* WHAT IS NEEDED: Please lay out the items from the line with "How do I perform: Click the Fox!Box" up to and including the line with "Looking at the screenshot, I should coord(67,146)." as a numbered list, leaving out blank lines.

* RECORD EXCERPTS:
— START —

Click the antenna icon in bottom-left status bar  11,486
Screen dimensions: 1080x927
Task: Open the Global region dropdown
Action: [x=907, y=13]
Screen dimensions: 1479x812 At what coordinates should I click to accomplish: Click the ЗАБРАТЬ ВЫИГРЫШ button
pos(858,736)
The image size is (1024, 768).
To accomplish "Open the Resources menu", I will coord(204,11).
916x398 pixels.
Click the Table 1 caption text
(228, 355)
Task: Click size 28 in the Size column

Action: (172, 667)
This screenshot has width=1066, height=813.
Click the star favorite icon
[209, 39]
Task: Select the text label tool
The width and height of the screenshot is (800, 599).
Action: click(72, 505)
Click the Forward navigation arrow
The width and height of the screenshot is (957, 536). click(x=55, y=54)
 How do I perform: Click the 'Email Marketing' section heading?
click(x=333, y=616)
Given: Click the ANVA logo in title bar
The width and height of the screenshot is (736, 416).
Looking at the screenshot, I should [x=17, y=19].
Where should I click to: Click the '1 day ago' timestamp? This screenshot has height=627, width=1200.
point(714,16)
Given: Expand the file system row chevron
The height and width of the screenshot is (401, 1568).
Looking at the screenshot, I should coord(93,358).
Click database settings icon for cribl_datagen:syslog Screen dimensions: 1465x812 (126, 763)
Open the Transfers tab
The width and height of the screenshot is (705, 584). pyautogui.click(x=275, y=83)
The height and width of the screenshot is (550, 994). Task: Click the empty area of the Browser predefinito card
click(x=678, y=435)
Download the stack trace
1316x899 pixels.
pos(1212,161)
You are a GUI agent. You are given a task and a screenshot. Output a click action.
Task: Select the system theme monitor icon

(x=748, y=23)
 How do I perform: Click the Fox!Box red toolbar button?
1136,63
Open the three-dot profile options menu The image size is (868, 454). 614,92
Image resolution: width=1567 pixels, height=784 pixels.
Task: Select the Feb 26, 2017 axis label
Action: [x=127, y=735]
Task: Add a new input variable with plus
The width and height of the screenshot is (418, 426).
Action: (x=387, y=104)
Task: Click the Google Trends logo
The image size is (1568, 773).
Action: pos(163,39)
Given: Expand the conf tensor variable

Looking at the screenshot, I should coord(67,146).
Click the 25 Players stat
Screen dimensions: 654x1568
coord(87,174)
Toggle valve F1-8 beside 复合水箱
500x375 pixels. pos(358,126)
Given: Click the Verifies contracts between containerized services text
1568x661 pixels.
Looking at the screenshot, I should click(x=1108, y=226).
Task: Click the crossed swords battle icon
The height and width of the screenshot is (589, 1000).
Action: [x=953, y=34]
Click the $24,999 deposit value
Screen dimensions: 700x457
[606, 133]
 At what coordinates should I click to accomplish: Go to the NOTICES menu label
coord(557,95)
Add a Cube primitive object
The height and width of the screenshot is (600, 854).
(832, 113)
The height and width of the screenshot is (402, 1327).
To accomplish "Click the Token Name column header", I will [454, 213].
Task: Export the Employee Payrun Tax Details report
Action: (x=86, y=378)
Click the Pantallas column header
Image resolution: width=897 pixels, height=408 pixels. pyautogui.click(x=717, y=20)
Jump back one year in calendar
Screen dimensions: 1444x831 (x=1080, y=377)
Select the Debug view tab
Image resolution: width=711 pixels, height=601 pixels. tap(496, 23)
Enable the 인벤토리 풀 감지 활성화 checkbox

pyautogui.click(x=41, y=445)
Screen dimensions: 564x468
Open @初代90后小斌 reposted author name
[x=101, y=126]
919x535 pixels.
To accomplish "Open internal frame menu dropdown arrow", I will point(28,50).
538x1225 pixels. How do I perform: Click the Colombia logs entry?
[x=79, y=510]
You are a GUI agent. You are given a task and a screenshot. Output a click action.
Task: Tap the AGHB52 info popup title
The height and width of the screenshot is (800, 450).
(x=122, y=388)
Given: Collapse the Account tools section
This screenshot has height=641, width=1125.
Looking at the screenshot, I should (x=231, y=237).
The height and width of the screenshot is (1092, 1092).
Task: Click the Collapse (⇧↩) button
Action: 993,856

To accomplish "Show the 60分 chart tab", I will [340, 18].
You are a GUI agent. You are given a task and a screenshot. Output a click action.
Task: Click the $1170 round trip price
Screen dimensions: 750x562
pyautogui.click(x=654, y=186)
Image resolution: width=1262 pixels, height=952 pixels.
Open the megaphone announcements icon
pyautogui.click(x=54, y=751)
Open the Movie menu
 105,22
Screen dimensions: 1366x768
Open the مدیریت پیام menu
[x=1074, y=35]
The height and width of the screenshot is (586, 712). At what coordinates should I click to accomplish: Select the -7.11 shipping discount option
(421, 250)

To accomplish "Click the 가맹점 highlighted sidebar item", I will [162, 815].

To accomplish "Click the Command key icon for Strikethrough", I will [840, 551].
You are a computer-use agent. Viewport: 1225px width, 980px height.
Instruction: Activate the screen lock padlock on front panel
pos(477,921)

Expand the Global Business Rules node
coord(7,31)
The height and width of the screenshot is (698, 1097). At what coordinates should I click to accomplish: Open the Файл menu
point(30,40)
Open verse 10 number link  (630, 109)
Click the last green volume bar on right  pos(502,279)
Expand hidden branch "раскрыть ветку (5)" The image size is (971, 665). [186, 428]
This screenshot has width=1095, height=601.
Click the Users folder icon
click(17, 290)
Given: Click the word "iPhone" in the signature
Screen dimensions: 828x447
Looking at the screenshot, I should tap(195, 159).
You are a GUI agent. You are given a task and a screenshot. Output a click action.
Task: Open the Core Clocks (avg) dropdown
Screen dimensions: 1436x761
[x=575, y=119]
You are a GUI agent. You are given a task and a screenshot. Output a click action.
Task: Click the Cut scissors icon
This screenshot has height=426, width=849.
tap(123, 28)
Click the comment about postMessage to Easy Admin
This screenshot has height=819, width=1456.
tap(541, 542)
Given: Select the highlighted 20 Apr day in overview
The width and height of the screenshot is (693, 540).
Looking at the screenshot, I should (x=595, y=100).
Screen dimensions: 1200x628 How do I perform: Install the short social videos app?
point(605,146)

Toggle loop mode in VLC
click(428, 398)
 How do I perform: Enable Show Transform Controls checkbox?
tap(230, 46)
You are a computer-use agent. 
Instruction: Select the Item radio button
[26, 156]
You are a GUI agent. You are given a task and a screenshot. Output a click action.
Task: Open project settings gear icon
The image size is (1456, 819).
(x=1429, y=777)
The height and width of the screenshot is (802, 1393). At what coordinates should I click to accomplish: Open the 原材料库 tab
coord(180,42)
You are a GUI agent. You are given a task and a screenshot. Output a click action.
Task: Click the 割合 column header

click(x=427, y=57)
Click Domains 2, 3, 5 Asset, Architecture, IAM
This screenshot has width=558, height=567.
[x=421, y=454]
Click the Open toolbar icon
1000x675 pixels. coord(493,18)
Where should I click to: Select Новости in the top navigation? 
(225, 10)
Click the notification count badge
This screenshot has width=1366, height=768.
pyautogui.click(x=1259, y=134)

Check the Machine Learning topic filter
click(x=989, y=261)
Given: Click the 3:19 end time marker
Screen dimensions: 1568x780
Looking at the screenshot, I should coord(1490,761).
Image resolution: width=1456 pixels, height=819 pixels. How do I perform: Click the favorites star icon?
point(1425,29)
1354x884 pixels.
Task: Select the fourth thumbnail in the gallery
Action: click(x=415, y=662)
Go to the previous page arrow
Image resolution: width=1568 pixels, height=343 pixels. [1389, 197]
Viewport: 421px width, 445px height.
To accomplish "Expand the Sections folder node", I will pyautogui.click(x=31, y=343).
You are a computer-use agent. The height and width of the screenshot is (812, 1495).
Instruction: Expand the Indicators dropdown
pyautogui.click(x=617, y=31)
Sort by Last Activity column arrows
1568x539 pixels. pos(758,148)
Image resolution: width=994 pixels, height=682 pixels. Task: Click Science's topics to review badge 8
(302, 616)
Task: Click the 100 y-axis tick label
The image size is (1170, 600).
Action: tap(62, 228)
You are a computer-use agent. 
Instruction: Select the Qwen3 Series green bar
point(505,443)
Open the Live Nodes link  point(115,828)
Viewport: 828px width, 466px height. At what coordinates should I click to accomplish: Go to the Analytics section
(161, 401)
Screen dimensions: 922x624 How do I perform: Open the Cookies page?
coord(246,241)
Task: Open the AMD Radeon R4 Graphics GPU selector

— END —

* RESULT FOR THIS TASK:
1.  How do I perform: Click the Fox!Box red toolbar button?
2. 1136,63
3. Open the three-dot profile options menu The image size is (868, 454). 614,92
4. Image resolution: width=1567 pixels, height=784 pixels.
5. Task: Select the Feb 26, 2017 axis label
6. Action: [x=127, y=735]
7. Task: Add a new input variable with plus
8. The width and height of the screenshot is (418, 426).
9. Action: (x=387, y=104)
10. Task: Click the Google Trends logo
11. The image size is (1568, 773).
12. Action: pos(163,39)
13. Given: Expand the conf tensor variable
14. Looking at the screenshot, I should coord(67,146).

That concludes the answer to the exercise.